§ Pedido escrito: Estenda a entrevista com Anderson Liguth sobre cultura afro-brasileira, escrevendo a continuação logo após a última frase mostrada.

§ Matéria:
..........

O É pop conversou com Anderson Liguth cantor, compositor, pandeirista, radialista, psicólogo e uma das vozes mais consistentes da cultura afro-brasileira no Acre. Com uma trajetória marcada pela pesquisa musical, pela militância negra e pela atuação em projetos culturais como o Clube do Samba, Samba Popular Livre, Quilombo Livre e produções na Rádio Aldeia, Anderson fala sobre identidade, ancestralidade, comunicação, arte e o significado do Dia da Consciência Negra (20 de Novembro).
Ao longo da conversa, ele compartilha sua formação familiar, suas raízes espirituais, o início na música, sua vivência na comunicação, a construção coletiva de movimentos culturais e sua visão sobre o papel do samba como ferramenta de resistência no Brasil.
A seguir, confira a entrevista completa.
1. Pergunta 1 — Liguth, para começarmos, gostaria que você falasse sobre sua formação familiar. Como era o ambiente em que você cresceu e de que forma sua família influenciou sua relação com a arte, com a cultura e com a identidade negra?
RESPOSTA — Anderson Liguth: Eu nasci num lar muito amoroso, com uma formação de uma família nuclear completa: pai, mãe e irmãs. Eu sou o mais velho, vou completando 40 anos, no ano de 2026, e minhas irmãs, que são gêmeas, são quatro anos mais novas do que eu.
O ambiente sempre foi muito amoroso. Além da minha família nuclear, tive a alegria de viver e conviver com outros familiares que moravam no mesmo terreno: meus avós, os pais do meu pai, e minha família por parte de pai, minhas tias e meus tios. Então, o ambiente familiar sempre foi bastante cheio: primos, primas. Eu cresci dentro desse local, no bairro do Bosque, na Francisco Mangabeira, número 253, atrás do Bar do Papinha que, por sinal, é meu tio, irmão do meu pai. É um negócio de família que começou na década de 70 com meu avô, a Casa da Felicidade, um mercantil antigo que vendia de tudo: uma boca de venda, cachaça, picolé, rapadura etc.
A minha base, minha família por parte de pai, é uma família que vem do Nordeste. Meu avô veio do Nordeste. E, nesse contexto, a música vem naturalmente: meu pai sempre gostou de música, toca instrumento de percussão de samba e é compositor também, vem se descobrindo cada vez mais como compositor. Minha mãe também é super musical; eu me recordo, quando criança, dela cantando na cozinha sambas da Clara Nunes, de quem ela gosta muito. Meu pai também, com uma cartela musical profunda das raízes brasileiras: sambas de Martinho da Vila, João Nogueira e muitos outros.
Esse reduto musical me norteou para os primeiros passos. Meu pai me levava para as rodas de samba, e isso, desde pequeno, já me direcionou, foi amor à primeira vista. A partir disso começo minha caminhada musical dentro do cenário acriano.
2. Sua trajetória é marcada por uma forte ligação com a espiritualidade e com valores ancestrais. Como a religião, ou as tradições espirituais presentes na sua família, contribuíram para sua formação humana e artística?

..........

§ Itens:
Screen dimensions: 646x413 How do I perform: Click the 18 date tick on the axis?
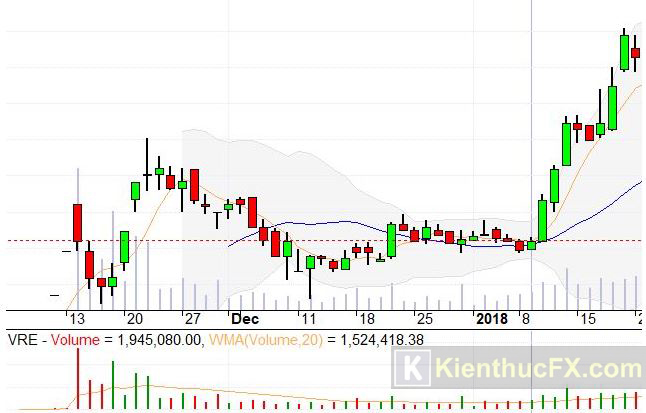[367, 319]
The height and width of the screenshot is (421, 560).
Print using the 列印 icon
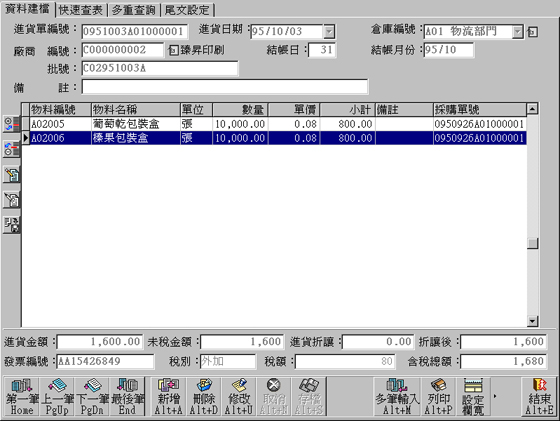pos(439,396)
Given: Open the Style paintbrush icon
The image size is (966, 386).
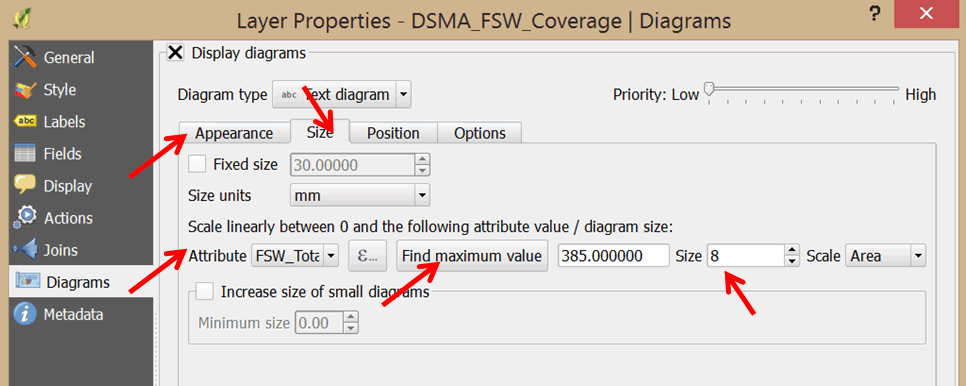Looking at the screenshot, I should [25, 90].
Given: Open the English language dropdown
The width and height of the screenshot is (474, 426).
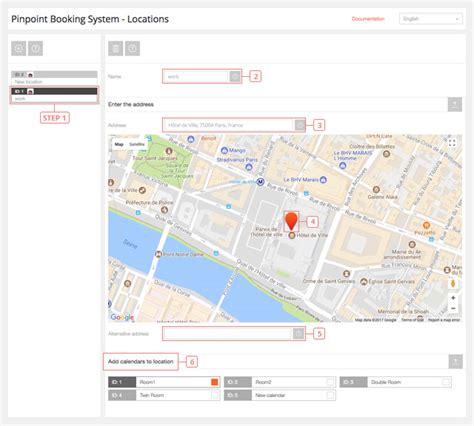Looking at the screenshot, I should pos(431,19).
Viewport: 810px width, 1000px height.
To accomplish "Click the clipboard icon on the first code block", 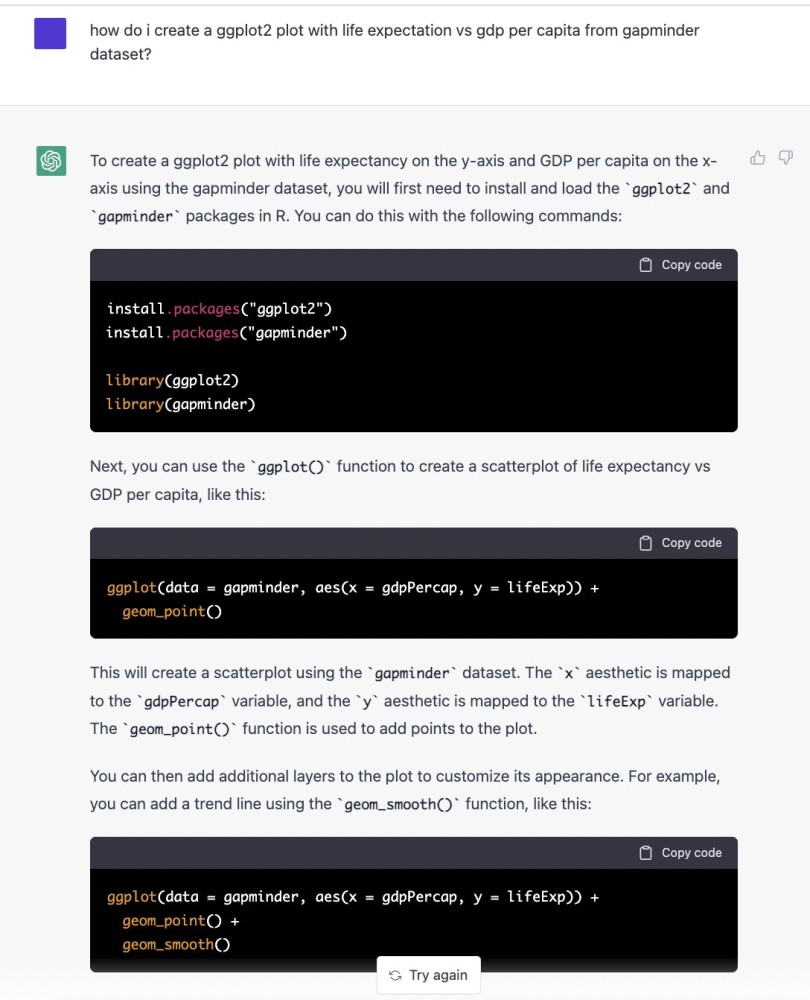I will tap(643, 264).
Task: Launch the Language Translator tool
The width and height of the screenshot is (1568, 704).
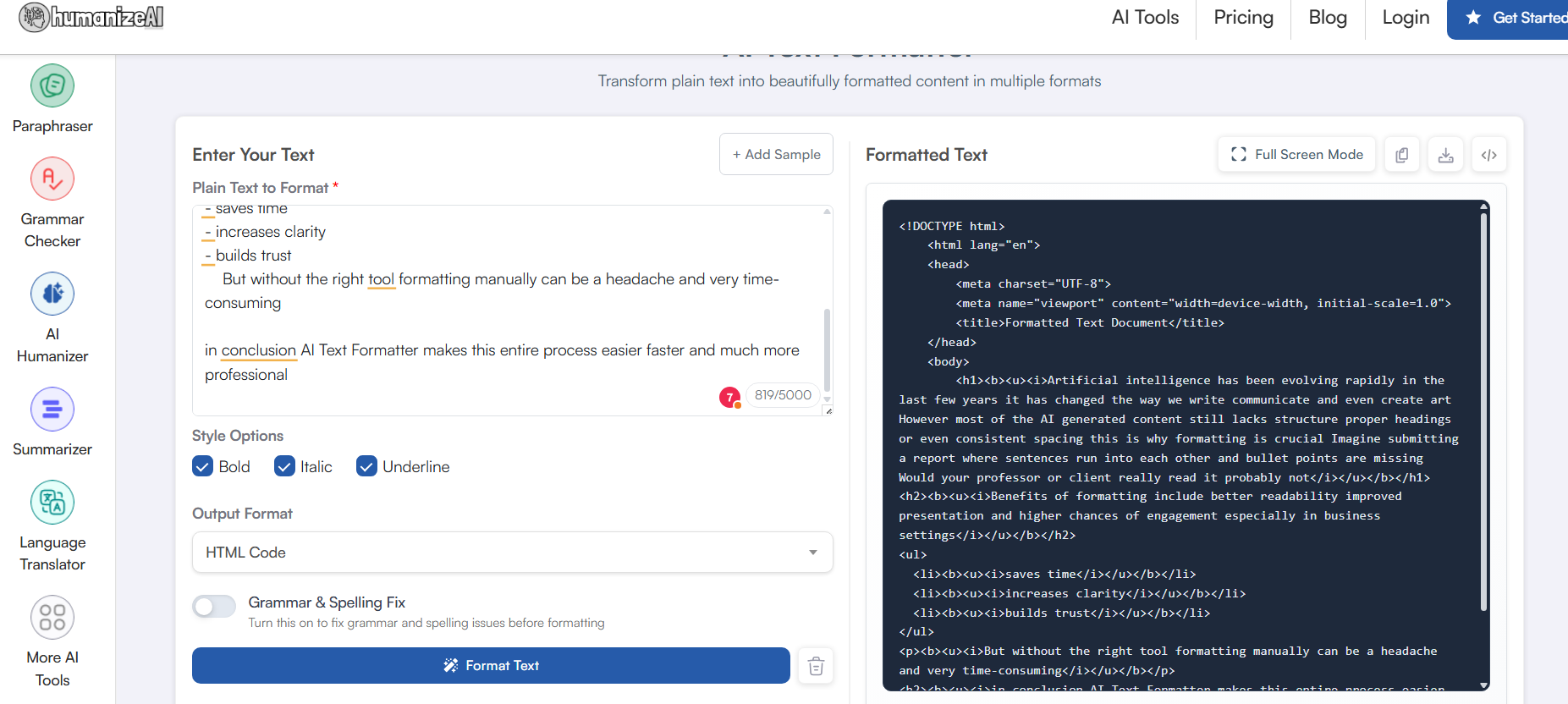Action: pyautogui.click(x=52, y=503)
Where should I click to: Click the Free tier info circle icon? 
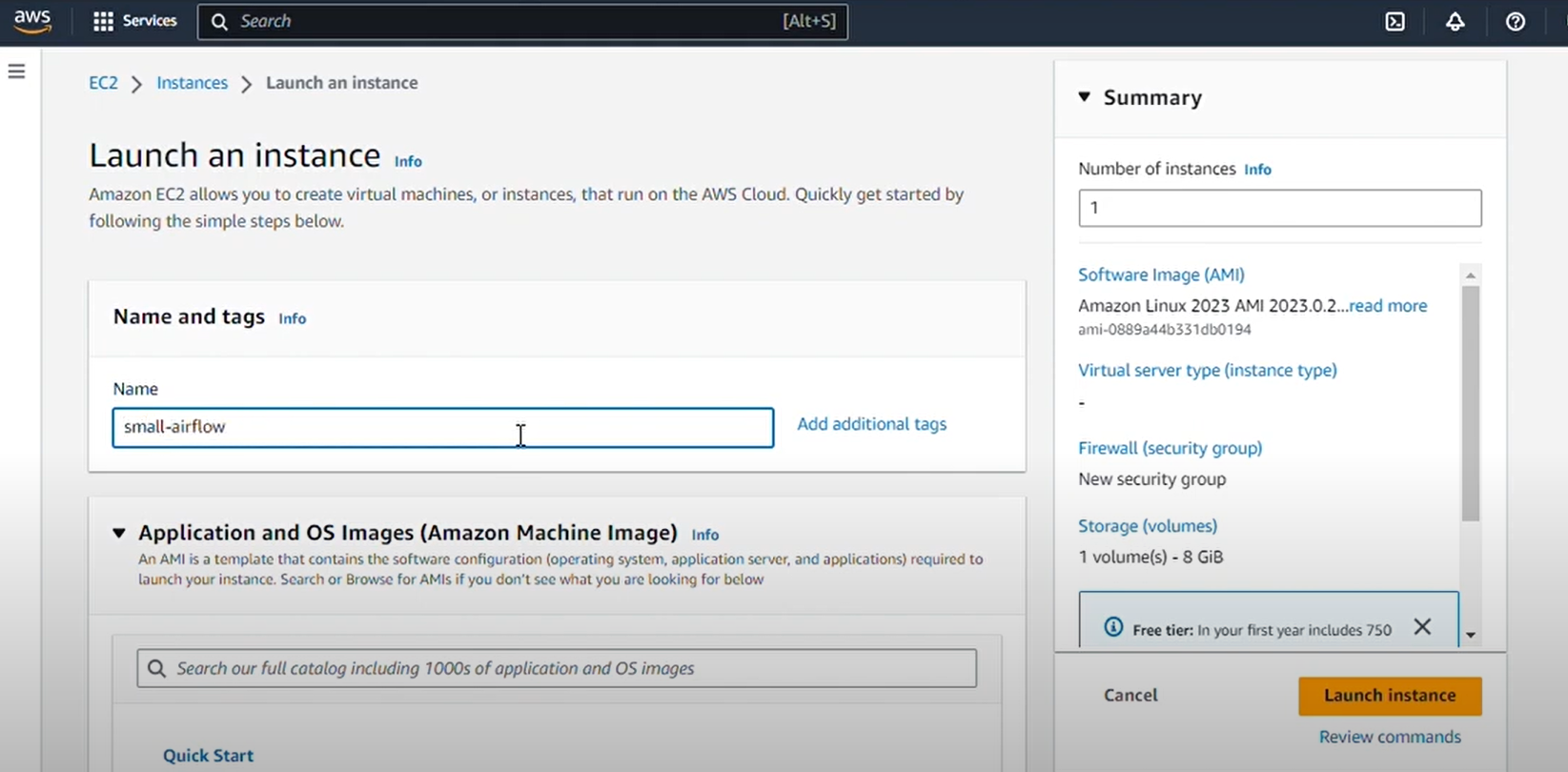1112,627
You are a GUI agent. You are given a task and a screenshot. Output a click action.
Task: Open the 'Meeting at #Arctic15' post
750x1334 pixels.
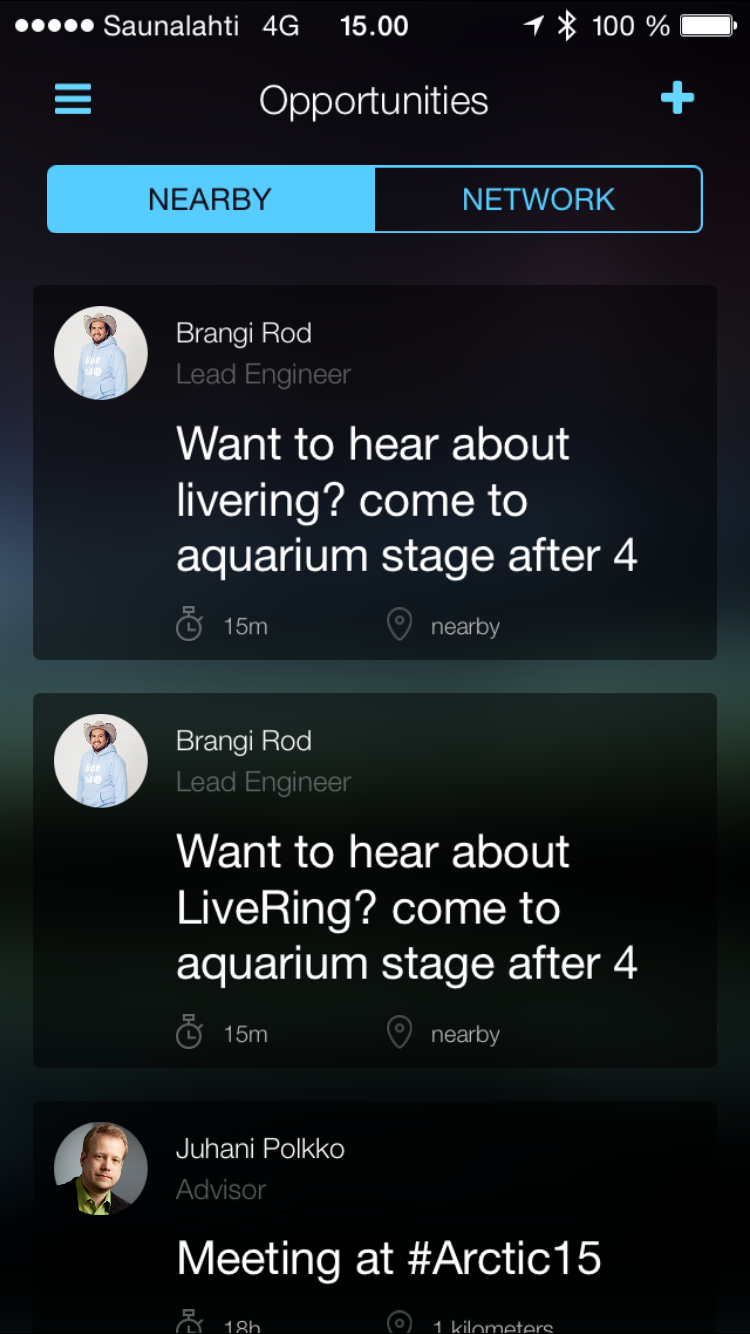(389, 1258)
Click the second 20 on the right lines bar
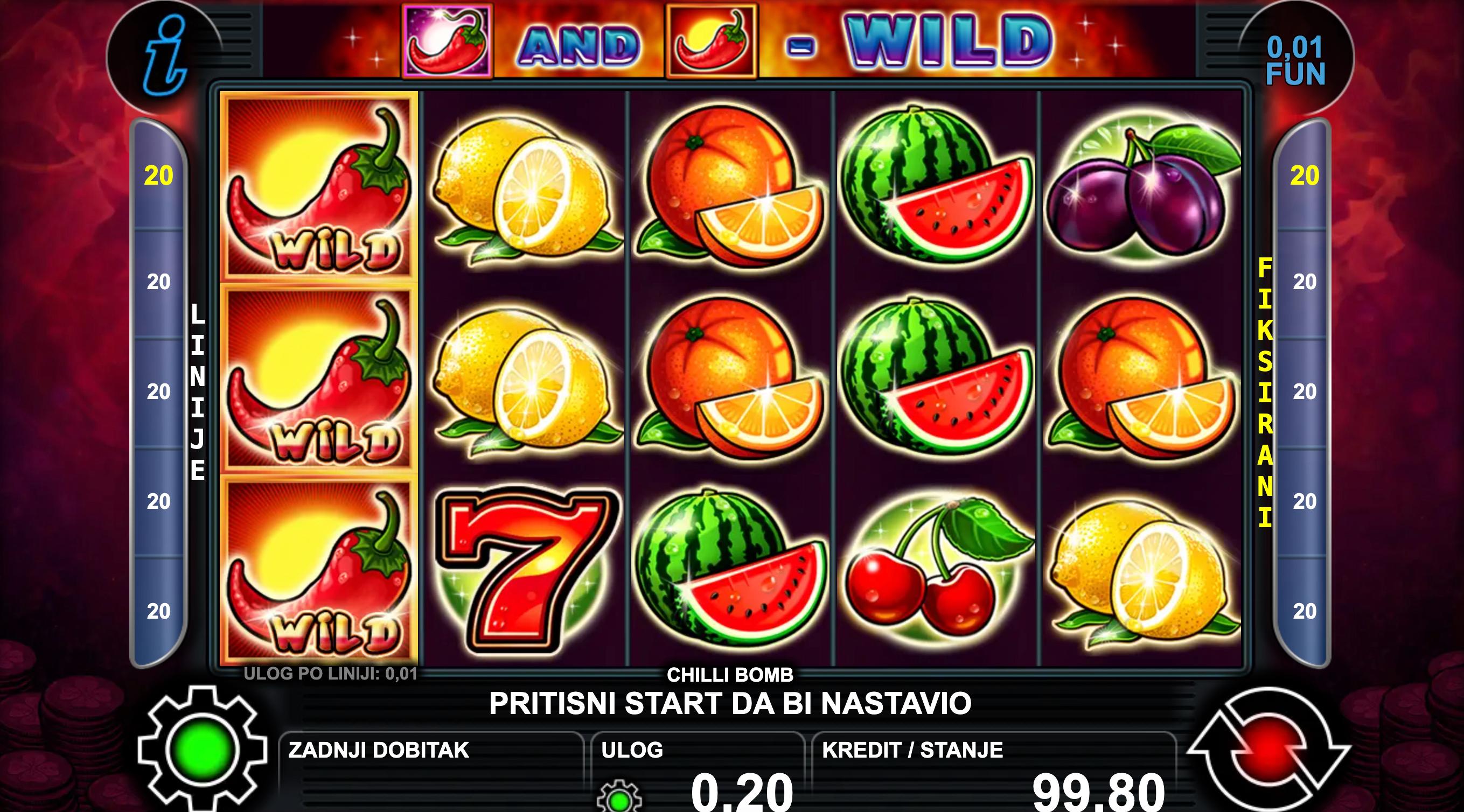 pos(1305,282)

..........

§ Resposta:
RESPOSTA: A minha família também é religiosa, de uma base cristã católica, e foi assim que eu me construí. Fui batizado aos 14 anos; fiz primeira comunhão e fiz crisma. Cresci basicamente dentro da tradição cristã católica, apostólica romana. Minha avó era super devota, e, como morávamos no mesmo terreno, todos os domingos pela manhã eu ia junto para a missa, ela me levava. Essa foi minha base cristã inicial.
Na juventude, já com a questão da identidade do samba forte e a minha busca pelas raízes, fui redirecionado para um lugar de ancestralidade afro-brasileira, porque o samba vem desse lugar. A minha identidade negra passou a se fortalecer justamente com a linguagem do samba. Nas pesquisas, fui compreendendo que o samba vinha de um lugar, vinha de um povo. Embora o samba seja da cultura brasileira, identitariamente ele é da cultura negra. Ele foi constituído baseado nos negros que chegaram ao Brasil, misturado com povos originários. O samba, por ser tão amplo, traz essa miscigenação, mas a minha identidade negra eu fui adquirindo ao longo das pesquisas, ao longo desse caminho. E devo tudo isso ao samba: à linguagem do samba, que me levou para esse lugar das tradições.
Foi a partir das letras dos sambas, que remetiam a essa ancestralidade, a entidades de raiz, como Zé Pelintra, aos orixás Ogum, Xangô, Iansã, que isso aguçou minha curiosidade e me levou a conhecer essas tradições religiosas afro-brasileiras.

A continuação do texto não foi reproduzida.